Data excerpts:

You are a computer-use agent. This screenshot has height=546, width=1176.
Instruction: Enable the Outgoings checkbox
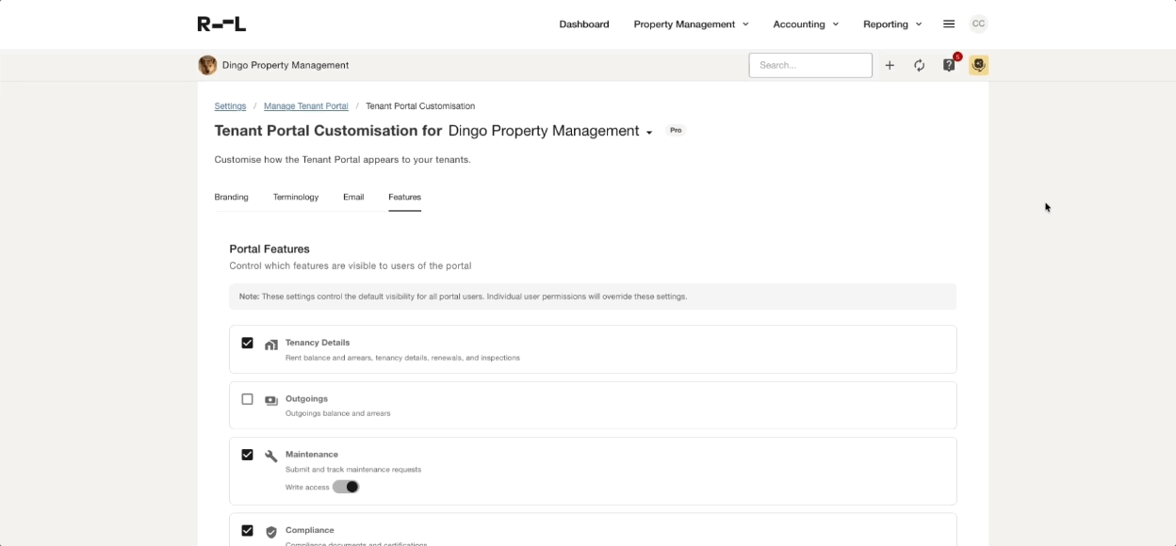[x=247, y=399]
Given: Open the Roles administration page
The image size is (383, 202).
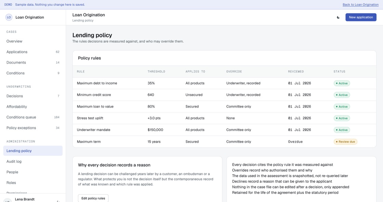Looking at the screenshot, I should click(33, 183).
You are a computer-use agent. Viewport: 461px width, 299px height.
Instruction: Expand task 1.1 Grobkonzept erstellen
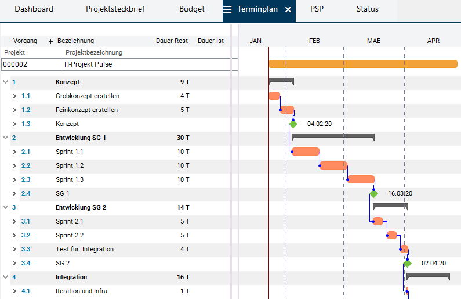(x=14, y=96)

Required work → Each entry needs to be returned verbatim, with its pictures left out.

Exercise result →
You are a computer-use agent. This screenshot has height=546, width=1176.
Instruction: Enable the Outgoings checkbox
[x=247, y=399]
Given: Open the Roles administration page
The image size is (383, 202).
Looking at the screenshot, I should click(33, 183).
You are a computer-use agent. Viewport: 461px width, 299px height.
Instruction: Expand task 1.1 Grobkonzept erstellen
(x=14, y=96)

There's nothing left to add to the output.